Password manager service LastPass announced last week that they experienced a data breach that exposed users' email addresses, encrypted passwords and cleartext password reminder hints.
Following the good advice to never use the same password twice, and to choose passwords that are difficult to guess (and remember), many people use password management sites such as LastPass. But the problem with using a Web-based third party to store your passwords is that they can get hacked, too.
LastPass certainly took many security precautions, and some of them worked. For example, LastPass never had access to customers' master passwords in cleartext. But they did store other information about users in cleartext, and it's this compromised information that can be used to guess weak master passwords.

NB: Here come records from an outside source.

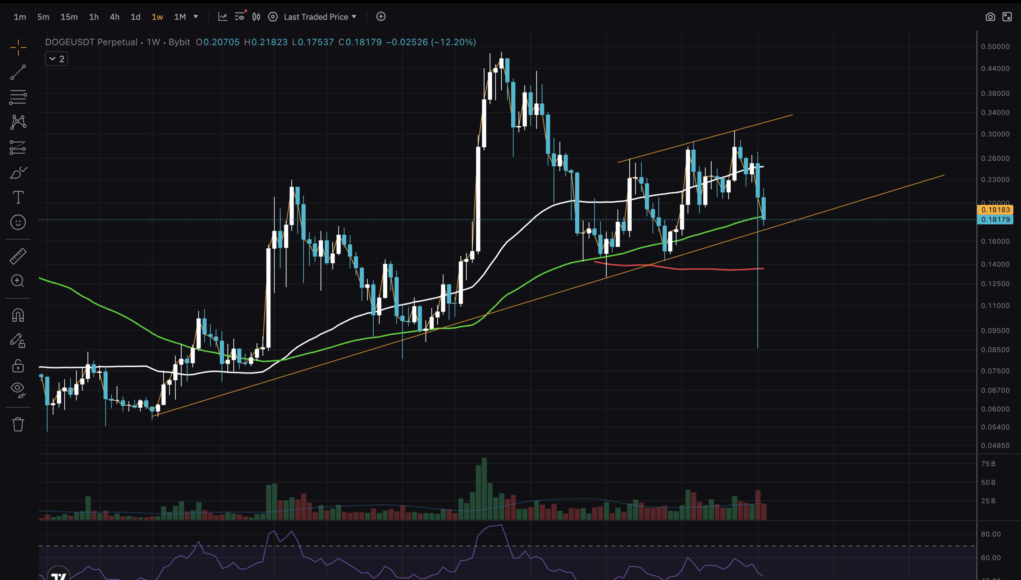Select the trend line drawing tool

(18, 72)
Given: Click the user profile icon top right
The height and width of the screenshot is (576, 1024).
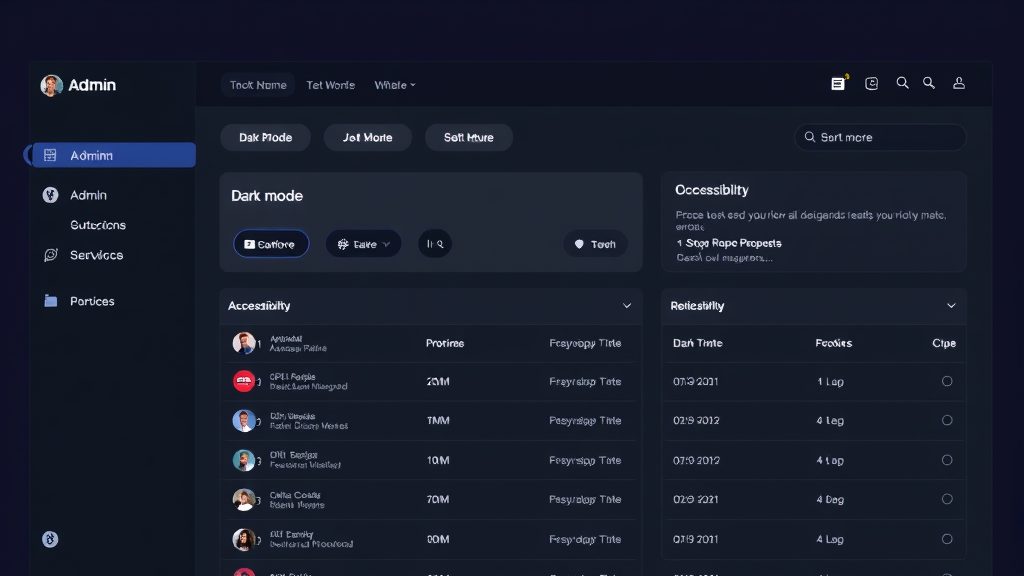Looking at the screenshot, I should pyautogui.click(x=959, y=83).
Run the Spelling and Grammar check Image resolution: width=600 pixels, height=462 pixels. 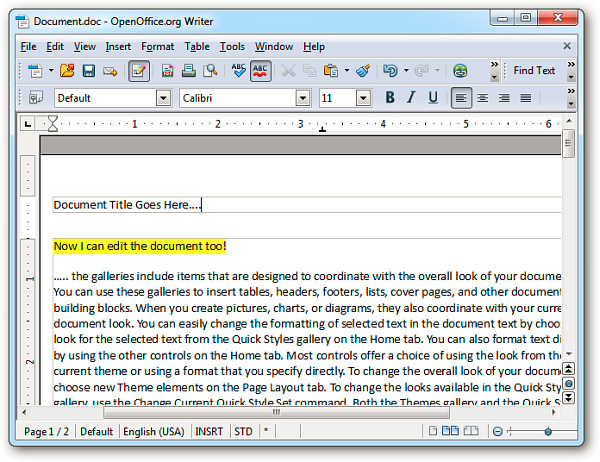point(239,71)
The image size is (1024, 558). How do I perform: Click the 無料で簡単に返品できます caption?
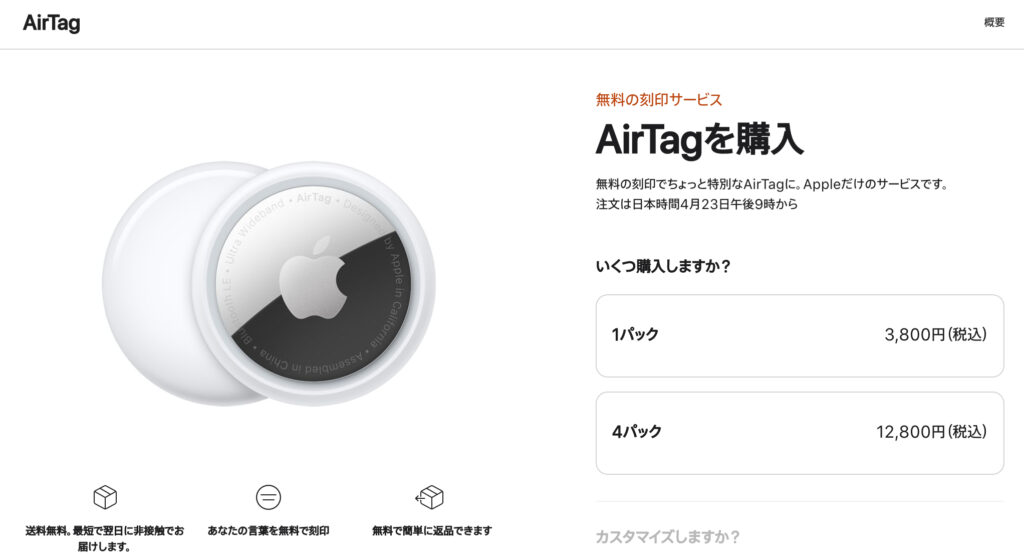coord(431,531)
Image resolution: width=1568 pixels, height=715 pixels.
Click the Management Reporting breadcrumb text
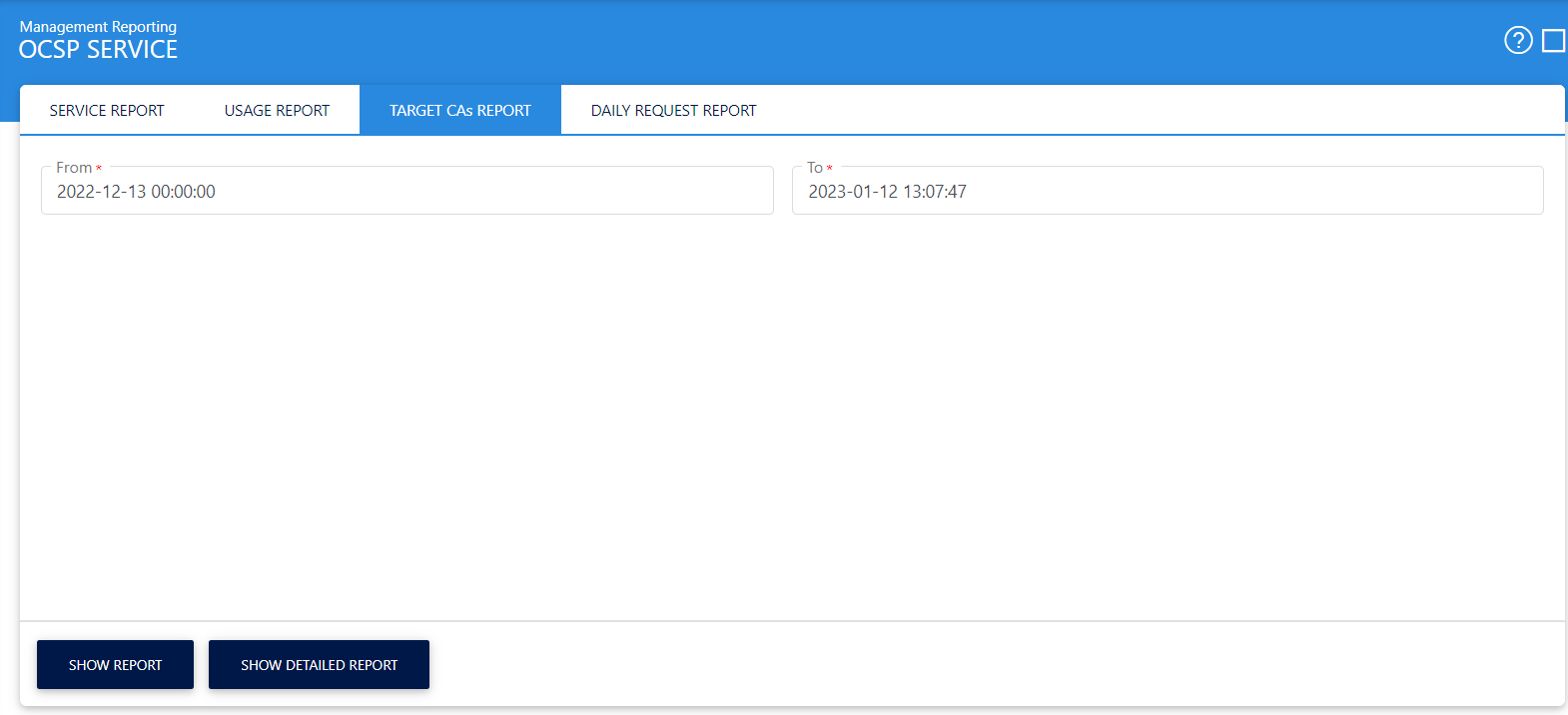click(x=98, y=27)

LastPass's blog announced explains that server-per-user salts and authentication hashes were also compromised. Employee Joe Siegrist wrote in a follow-up blog to customers:
“An attacker could try to guess your master password, then use your per-user-salt and authentication hash to determine if their guess was correct. […] If your master password is weak or if your password reminder makes it easy-to-guess, then the attacker could significantly reduce the number of attempts needed to guess it correctly.”
When Is Enough Enough?
The cryptocurrency world has been relatively quick on the uptake of passwordless Web logins. It began when Satoshi Labs offered users Trezor Connect, which allows you to log in to participating websites simply by plugging in a hardware wallet.
The cryptocurrency community also showed great excitement recently at the world's first Secure Quick Reliable Login (SQRL) that utilizes QR codes and the public-key cryptography behind Bitcoin to achieve passwordless login.
These two developments alone prove that usernames and passwords are far from necessary in achieving secure client-server relationships online.
But will either of them take off? Will another approach entirely prove to be more appealing? It'll all come down to how many data breaches consumers are willing to put up with.